Last night as I approached the town of Safwan, on the border with Kuwait and Iraq, a group of Iraqi children stood waving as I drove up near the customs point. As I lifted my camera to take a last picture in Iraq, a young boy, who couldn't have been more than ten, waved, and walked up to my car, and suddenly, produced a brick and slammed it into my windshield, shattering it in to pieces. Disoriented, my car rolled to the side, and I managed to speed away to through the border, leaving a crowd of chasing children behind.

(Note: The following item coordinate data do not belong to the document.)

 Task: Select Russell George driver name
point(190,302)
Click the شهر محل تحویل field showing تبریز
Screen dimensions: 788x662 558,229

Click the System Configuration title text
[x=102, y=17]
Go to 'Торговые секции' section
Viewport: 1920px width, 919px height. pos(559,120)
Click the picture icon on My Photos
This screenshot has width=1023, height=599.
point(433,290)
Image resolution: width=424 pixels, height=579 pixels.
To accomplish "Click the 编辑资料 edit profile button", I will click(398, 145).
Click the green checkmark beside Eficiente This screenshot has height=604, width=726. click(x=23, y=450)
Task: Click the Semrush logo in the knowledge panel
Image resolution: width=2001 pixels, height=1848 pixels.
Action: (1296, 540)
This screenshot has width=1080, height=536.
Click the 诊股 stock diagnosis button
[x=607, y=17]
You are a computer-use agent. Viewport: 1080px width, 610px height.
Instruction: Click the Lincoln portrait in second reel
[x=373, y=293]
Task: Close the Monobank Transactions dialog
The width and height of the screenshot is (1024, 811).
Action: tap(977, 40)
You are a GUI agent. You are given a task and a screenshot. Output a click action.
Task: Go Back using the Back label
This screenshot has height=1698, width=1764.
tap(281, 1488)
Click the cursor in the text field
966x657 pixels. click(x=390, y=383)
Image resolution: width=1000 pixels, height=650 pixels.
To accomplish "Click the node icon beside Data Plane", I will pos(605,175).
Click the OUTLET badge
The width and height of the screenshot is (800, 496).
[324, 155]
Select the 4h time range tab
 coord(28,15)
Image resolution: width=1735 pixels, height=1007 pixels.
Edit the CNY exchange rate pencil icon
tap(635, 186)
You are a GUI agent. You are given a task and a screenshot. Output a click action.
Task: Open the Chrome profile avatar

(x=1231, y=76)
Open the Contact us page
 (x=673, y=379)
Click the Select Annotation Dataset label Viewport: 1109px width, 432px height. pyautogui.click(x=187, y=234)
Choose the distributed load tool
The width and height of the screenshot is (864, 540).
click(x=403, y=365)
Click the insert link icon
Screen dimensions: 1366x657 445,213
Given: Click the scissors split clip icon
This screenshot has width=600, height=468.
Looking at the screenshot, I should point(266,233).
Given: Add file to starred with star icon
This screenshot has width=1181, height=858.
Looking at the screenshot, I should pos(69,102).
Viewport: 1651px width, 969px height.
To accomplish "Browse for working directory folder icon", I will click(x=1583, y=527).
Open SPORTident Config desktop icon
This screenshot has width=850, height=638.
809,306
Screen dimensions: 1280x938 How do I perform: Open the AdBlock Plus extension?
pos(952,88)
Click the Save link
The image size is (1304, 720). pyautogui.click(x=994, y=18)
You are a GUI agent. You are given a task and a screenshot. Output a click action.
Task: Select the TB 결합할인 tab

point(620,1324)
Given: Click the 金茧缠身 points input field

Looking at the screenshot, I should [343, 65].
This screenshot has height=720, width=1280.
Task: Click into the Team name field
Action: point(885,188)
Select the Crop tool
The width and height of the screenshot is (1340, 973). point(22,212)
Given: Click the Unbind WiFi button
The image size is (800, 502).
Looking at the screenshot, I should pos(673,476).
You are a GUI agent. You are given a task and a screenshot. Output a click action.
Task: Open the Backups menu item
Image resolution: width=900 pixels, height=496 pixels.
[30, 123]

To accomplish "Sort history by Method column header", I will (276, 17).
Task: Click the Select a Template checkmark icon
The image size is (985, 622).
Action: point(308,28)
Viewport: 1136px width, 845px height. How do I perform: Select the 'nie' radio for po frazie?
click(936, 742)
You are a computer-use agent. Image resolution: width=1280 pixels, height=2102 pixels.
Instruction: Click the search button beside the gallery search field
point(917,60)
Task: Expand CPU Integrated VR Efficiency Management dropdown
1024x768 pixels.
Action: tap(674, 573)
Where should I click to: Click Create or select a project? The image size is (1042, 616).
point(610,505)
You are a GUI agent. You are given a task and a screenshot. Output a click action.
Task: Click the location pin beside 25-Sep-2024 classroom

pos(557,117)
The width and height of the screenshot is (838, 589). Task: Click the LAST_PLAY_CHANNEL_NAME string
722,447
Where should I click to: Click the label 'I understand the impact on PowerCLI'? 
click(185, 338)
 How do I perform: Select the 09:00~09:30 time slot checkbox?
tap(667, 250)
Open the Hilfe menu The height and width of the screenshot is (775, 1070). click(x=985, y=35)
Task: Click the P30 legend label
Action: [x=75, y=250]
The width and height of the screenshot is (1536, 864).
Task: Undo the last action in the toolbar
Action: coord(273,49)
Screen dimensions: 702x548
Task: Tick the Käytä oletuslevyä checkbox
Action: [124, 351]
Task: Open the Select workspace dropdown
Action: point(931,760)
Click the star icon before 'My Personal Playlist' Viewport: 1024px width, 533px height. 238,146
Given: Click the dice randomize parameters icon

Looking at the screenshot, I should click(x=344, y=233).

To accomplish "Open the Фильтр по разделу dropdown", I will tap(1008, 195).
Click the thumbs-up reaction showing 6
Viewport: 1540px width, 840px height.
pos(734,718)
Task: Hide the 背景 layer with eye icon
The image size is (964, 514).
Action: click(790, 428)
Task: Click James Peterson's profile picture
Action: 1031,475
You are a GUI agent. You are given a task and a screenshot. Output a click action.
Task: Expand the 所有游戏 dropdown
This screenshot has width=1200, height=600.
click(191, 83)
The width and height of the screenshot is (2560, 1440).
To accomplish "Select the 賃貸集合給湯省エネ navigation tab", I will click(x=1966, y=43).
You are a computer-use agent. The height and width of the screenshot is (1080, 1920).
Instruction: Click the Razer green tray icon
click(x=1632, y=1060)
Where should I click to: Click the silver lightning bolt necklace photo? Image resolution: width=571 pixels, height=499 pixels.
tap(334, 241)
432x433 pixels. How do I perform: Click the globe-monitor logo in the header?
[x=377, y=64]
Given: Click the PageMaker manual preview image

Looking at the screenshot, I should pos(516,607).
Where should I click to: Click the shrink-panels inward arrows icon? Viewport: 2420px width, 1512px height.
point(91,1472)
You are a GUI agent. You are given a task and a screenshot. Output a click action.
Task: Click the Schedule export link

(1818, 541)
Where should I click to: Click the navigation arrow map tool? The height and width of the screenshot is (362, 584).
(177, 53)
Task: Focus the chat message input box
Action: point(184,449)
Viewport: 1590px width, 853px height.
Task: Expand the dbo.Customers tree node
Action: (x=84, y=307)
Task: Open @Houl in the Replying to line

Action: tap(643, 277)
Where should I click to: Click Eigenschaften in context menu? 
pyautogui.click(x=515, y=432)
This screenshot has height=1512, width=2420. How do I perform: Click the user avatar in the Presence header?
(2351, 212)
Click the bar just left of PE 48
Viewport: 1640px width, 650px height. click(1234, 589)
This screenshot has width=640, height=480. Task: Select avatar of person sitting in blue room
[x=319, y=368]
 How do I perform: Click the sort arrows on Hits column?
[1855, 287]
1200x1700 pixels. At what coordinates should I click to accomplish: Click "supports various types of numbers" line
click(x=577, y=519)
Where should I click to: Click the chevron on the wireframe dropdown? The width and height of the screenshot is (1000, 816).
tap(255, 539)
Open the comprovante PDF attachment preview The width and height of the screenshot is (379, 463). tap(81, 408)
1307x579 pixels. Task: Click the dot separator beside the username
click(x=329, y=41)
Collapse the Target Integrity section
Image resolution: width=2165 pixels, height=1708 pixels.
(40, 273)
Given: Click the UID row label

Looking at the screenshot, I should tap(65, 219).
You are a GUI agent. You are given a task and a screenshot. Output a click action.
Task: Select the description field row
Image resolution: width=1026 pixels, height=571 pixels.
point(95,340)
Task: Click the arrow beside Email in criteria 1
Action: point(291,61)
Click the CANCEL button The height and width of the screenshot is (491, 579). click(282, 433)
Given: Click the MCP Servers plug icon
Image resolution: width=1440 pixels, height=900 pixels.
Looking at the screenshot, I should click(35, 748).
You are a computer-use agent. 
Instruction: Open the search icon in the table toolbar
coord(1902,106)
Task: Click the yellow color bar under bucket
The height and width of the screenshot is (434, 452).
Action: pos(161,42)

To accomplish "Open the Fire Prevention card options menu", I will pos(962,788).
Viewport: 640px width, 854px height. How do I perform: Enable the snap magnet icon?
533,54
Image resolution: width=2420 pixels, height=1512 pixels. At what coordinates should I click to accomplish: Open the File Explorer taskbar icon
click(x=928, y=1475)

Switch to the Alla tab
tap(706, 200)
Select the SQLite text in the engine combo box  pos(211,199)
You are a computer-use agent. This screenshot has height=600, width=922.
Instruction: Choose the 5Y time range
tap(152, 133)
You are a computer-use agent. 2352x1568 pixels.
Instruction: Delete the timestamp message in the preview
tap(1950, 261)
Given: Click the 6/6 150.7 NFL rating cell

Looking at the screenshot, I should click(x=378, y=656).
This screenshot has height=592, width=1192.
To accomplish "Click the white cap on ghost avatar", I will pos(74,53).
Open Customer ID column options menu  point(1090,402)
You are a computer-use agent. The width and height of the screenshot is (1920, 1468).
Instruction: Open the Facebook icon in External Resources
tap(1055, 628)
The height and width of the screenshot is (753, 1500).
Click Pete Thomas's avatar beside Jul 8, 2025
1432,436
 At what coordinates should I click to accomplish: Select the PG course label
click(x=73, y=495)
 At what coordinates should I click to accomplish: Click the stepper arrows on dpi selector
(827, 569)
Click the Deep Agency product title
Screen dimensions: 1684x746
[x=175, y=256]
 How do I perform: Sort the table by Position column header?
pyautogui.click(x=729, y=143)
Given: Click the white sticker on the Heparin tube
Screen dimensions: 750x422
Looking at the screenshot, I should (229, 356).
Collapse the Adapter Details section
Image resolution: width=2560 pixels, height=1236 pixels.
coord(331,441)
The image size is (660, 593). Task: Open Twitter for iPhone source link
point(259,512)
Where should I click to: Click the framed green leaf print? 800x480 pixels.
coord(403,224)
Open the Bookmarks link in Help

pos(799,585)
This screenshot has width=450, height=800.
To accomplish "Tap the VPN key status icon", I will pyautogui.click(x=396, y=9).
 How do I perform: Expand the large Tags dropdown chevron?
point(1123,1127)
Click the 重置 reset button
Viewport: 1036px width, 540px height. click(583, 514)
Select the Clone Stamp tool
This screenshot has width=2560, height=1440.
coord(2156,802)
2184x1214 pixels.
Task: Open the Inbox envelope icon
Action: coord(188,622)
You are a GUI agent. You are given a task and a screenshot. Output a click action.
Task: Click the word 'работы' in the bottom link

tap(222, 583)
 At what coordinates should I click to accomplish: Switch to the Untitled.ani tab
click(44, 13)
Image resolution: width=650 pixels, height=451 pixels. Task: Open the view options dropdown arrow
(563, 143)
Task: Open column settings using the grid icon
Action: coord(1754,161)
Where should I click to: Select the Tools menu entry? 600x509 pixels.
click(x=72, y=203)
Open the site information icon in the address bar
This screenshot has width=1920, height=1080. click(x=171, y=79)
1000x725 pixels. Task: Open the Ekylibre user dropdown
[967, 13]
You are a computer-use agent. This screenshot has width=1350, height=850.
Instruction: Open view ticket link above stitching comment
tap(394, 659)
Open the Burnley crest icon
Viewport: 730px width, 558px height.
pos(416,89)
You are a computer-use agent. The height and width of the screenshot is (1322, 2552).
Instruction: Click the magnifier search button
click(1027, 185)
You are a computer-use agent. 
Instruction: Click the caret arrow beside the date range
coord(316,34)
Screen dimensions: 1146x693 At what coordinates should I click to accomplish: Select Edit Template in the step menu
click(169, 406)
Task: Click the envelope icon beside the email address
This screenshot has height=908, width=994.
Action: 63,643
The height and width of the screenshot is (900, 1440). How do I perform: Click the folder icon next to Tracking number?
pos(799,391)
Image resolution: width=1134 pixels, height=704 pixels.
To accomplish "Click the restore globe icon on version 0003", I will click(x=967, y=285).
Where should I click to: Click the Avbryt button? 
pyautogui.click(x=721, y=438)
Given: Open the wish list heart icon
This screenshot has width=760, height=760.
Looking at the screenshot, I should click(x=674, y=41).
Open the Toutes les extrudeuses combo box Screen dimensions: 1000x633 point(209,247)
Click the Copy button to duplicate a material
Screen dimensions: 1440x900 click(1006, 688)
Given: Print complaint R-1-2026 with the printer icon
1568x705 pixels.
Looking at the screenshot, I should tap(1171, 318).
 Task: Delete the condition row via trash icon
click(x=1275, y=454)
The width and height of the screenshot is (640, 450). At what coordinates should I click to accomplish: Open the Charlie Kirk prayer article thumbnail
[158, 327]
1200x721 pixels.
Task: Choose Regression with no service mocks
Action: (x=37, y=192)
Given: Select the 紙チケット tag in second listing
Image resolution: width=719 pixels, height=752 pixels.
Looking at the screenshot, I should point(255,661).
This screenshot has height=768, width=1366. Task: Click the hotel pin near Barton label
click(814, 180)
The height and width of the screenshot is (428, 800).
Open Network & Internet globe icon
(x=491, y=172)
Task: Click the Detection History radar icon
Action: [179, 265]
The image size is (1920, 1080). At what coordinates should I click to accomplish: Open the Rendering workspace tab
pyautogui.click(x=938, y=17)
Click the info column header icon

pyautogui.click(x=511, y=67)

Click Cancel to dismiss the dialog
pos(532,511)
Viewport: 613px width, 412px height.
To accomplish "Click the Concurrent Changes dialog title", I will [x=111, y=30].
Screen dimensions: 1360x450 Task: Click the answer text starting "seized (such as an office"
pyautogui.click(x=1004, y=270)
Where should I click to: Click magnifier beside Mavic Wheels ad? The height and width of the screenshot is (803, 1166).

When I crossed into Kuwait, I was stopped by a Kuwaiti border guard. I felt relieved to be in seemingly less hostile and more safe environment and heading home. The border guard asked me to take everything out of my car so he could search it. As I removed heavy boxes from the car, I said to him, "I was here in 1991, when the Americans fought for your country." The border guard looked at me and said, "They didn't fight for my country, they fought for my oil!"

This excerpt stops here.